→ **EXERCISE TASKS**
[a] Reproduce the Istanbul blog post from "Well, if someone" up to and including "trip so far.".
[b] Using the Istanbul blog post, decide whether each statement agrees with it, answering yes or no and quoting the deciding words: (i) The ferry ride to Kadikoy lasted fifteen minutes. (ii) The writer's previous post on the city was enthusiastic. (iii) The list of suggestions came from a reader named Eytan Behmoaras.
[c] According to the Istanbul blog post, why did the writer try some of the reader's suggestions? Answer in one to three sentences.

→ **SUPPLIED PASSAGE**
**********

DOS HERMANOS: GO EVERYWHERE, EAT EVERYTHING

"It's not much but it's ours"

Saturday, May 10, 2008

ISTANBUL: EATING EYTAN’ S WAY










It takes a big man to admit he is wrong.

In which case, call me Mr Big, because, it would appear that I misjudged Istanbul.

If you look at my last, slightly dispirited, post on this city, you will see a long list of suggestions from estimable DH reader, Eytan Behmoaras about where and what I should have been trying.

Well, if someone is prepared to make that kind of effort, so should I be to try and follow up at least some. In this case, that effort included a fifteen minute ferry ride to the Istanbul neighbourhood of Kadikoy which, on a fine May day, was no real hardship at all as I sat on the boat, sipped on a cup of and watched The Blue Mosque fade into the distance.

Kadikoy is a bustling, fully formed neighbourhood in its own right, packed with shops and, more importantly, many restaurants sitting alongside a lively market where I saw displays of fish as fresh and tempting as anything I have seen on the whole trip so far.

**********

→ **PROVIDED INFORMATION**
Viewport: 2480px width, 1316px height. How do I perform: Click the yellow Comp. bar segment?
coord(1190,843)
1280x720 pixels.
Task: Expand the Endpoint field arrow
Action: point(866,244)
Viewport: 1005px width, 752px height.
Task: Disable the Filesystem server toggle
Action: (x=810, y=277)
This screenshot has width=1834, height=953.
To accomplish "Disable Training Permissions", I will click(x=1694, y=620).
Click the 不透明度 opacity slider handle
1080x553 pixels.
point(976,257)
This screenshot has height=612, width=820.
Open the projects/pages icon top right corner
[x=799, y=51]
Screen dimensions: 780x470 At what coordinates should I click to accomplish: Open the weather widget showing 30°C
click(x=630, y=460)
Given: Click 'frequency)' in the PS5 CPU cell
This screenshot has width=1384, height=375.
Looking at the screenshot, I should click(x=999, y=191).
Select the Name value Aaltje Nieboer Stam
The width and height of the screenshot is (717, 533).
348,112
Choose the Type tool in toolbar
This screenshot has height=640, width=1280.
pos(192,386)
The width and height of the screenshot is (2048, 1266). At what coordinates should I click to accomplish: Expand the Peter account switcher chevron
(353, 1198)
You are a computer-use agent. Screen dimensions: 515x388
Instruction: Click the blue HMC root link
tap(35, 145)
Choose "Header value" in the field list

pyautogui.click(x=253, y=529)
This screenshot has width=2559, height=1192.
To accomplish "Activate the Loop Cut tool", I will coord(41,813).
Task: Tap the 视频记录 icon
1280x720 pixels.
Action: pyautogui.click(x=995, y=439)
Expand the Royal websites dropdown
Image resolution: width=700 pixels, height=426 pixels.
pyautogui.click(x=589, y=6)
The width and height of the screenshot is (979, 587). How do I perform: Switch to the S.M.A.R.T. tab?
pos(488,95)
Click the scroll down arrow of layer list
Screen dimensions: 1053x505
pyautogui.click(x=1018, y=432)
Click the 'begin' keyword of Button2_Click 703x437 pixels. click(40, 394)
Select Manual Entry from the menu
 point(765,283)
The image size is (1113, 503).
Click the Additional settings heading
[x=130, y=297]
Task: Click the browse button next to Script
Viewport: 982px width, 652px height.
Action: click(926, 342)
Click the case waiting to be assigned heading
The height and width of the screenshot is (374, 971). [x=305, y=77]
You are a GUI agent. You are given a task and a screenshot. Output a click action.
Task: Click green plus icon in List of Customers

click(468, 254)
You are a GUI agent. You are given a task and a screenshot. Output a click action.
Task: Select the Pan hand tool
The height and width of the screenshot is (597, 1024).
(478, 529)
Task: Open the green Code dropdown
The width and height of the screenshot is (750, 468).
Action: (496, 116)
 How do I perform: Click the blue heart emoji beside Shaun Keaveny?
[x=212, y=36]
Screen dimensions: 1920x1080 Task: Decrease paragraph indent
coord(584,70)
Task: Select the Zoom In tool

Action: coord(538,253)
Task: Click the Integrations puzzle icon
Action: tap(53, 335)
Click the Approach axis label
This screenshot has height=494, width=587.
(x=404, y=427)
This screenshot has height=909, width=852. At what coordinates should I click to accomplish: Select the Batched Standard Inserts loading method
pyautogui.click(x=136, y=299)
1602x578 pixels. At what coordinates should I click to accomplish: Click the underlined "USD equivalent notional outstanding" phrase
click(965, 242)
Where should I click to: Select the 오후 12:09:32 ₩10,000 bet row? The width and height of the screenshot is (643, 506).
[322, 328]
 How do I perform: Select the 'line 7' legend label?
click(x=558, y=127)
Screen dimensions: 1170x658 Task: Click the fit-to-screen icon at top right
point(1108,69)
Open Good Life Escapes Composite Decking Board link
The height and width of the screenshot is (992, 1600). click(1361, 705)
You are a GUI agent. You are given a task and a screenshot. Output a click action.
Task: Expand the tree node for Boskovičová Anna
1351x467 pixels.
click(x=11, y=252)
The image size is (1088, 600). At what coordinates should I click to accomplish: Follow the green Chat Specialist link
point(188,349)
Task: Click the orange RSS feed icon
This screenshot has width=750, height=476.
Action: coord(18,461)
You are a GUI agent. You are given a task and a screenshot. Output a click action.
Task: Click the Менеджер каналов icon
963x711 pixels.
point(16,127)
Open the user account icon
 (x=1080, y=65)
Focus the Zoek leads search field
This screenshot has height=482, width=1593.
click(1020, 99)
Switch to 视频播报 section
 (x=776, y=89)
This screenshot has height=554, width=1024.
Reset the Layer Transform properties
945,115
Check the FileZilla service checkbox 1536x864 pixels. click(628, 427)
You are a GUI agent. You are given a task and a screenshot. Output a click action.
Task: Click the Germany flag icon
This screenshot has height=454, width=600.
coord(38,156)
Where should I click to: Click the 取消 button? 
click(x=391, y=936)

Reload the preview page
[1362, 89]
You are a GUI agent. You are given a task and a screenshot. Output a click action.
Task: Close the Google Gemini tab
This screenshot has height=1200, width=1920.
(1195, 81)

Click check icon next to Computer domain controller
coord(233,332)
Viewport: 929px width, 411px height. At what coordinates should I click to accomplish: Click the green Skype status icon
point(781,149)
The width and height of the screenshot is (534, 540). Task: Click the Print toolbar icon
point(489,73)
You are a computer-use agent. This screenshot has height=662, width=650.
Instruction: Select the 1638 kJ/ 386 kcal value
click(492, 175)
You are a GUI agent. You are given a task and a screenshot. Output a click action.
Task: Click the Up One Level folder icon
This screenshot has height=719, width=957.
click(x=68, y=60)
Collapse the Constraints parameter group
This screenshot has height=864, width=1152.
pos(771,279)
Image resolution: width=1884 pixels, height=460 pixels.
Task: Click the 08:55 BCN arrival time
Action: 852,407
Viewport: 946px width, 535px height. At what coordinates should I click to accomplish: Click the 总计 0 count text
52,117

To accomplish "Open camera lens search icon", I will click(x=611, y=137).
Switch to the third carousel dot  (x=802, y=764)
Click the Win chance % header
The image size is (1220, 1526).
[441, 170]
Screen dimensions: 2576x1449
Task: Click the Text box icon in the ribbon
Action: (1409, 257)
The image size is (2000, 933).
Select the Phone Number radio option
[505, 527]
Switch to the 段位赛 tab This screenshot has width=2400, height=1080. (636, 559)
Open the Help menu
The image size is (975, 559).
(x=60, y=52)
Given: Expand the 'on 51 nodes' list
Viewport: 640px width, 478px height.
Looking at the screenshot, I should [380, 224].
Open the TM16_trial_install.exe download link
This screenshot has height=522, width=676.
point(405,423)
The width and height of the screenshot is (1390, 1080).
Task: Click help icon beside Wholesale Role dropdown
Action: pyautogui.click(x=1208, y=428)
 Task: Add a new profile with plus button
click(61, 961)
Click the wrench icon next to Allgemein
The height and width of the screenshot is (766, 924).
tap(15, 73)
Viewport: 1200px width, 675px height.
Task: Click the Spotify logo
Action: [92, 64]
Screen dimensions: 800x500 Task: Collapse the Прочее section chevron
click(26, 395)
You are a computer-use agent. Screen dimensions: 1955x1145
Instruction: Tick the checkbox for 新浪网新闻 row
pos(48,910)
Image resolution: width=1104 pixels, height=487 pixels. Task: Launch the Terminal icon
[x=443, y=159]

**********

→ **WORKED SOLUTIONS**
[a]
Well, if someone is prepared to make that kind of effort, so should I be to try and follow up at least some. In this case, that effort included a fifteen minute ferry ride to the Istanbul neighbourhood of Kadikoy which, on a fine May day, was no real hardship at all as I sat on the boat, sipped on a cup of and watched The Blue Mosque fade into the distance.

Kadikoy is a bustling, fully formed neighbourhood in its own right, packed with shops and, more importantly, many restaurants sitting alongside a lively market where I saw displays of fish as fresh and tempting as anything I have seen on the whole trip so far.

[b]
(i) Yes: "a fifteen minute ferry ride to the Istanbul neighbourhood of Kadikoy"
(ii) No: "my last, slightly dispirited, post on this city"
(iii) Yes: "a long list of suggestions from estimable DH reader, Eytan Behmoaras"

[c] The reader had gone to the trouble of writing a long list of suggestions. The writer felt that if someone was prepared to make that kind of effort, he should make the effort to follow up at least some of them.